It has been discovered that a gigantic, never-before-seen sauropod walked what is now Spain about 122 million years ago thanks to the recent finding of dinosaur fossils. Our understanding of the evolution of these enormous, long-necked dinosaurs may be improved by the distinctive bone structure of this recently described titan, which points to its primitive nature.
Garumbatitan morellensis, a recently recognised species, was found during excavations at the Sant Antoni de la Vespa fossil site close to Morella. A sauropod, a rare and previously undiscovered dinosaur, roamed modern-day Spain about 122 million years ago. Its long-necked titan fossils have revealed a ground-breaking insight.
This discovery is made even more amazing by the dinosaur’s unusually shaped bones, which point to a more primitive nature. We could learn a lot more about the evolution of these enormous, long-necked dinosaurs thanks to this discovery.
An unusual discovery among sauropods, the fossils were discovered at the Sant Antoni de la Vespa fossil site close to Morella. They included pieces of at least three prehistoric creatures.
These prehistoric fossils originate from a time period called the Early Cretaceous, which lasted from 145 million to 66 million years ago. The details of G. morellensis are covered in a recent research paper that was released on September 28 in the Zoological Journal of the Linnean Society.
The enormous herbivorous sauropod dinosaurs, like Diplodocus and Brachiosaurus, walked on four legs and had extraordinarily long necks and tails. The only sauropods to survive until the asteroid impact that wiped out the dinosaurs about 66 million years ago were the titanosaurs, of which G. morellensis was a member.

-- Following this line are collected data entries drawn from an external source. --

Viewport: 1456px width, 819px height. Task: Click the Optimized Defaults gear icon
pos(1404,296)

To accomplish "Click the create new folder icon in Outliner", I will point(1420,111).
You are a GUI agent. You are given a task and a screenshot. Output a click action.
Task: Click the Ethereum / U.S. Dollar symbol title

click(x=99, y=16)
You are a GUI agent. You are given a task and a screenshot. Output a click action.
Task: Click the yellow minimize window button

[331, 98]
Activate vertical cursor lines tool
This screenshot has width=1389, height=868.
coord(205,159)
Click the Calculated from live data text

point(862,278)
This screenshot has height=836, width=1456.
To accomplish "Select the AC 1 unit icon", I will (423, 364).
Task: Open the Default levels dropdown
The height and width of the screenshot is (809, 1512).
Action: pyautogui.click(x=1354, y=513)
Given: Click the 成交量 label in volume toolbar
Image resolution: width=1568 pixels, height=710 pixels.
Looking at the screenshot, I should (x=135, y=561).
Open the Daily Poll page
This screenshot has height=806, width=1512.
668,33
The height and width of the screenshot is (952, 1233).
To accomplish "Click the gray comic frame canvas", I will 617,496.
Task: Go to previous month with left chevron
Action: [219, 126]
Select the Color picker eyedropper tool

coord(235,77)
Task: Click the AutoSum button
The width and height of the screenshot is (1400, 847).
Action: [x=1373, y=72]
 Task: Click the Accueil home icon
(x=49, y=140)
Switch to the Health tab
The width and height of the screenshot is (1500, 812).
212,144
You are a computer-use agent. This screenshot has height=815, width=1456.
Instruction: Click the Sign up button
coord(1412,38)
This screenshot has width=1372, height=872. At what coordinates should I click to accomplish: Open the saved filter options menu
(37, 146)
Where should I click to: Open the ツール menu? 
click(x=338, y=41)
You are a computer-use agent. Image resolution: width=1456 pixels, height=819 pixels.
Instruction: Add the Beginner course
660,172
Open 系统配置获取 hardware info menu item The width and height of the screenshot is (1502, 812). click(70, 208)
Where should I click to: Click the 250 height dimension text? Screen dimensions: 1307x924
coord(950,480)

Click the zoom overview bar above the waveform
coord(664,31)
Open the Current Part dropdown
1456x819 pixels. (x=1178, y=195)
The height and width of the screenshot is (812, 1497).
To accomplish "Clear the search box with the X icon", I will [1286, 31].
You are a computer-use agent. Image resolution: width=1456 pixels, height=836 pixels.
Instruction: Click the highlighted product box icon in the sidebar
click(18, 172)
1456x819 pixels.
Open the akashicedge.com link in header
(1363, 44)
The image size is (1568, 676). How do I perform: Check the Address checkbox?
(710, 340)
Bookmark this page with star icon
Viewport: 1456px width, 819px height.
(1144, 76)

One of the individuals stood out for its enormous proportions, even though the precise size of G. morellensis is still unknown based on the available bones. Its thigh bone stretched for more than six and a half feet, and its vertebrae were more than three feet wide.
G. morellensis was likely comparable in size to the majority of titanosaurs, which may have been as large as a basketball court, according to Pedro Mocho, a palaeontologist from the University of Lisbon in Portugal who led the study.
G. morellensis is one of the more ancient types of sauropods within this category known as Somphospondyli, which also includes titanosaurs and other long-necked sauropods like Brachiosaurus. This classification is based on the shape of its leg and foot bones.
Today, fossils from the dinosaur group Somphospondylans have been found on all continents, but it is still unknown where they originally lived. Although more proof is needed to confirm it, the discovery of a primitive Somphospondylan in Spain suggests that Europe may have been their original habitat.
The research team also thinks that sites in the Iberian Peninsula, including Sant Antoni de la Vespa, have the potential to shed important light on the evolution of sauropods.
Scientists discovered the remains of a massive, unidentified sauropod in Portugal in 2022. This fossil, which dates back 150 million years, may be the largest dinosaur fossil discovered in Europe to date.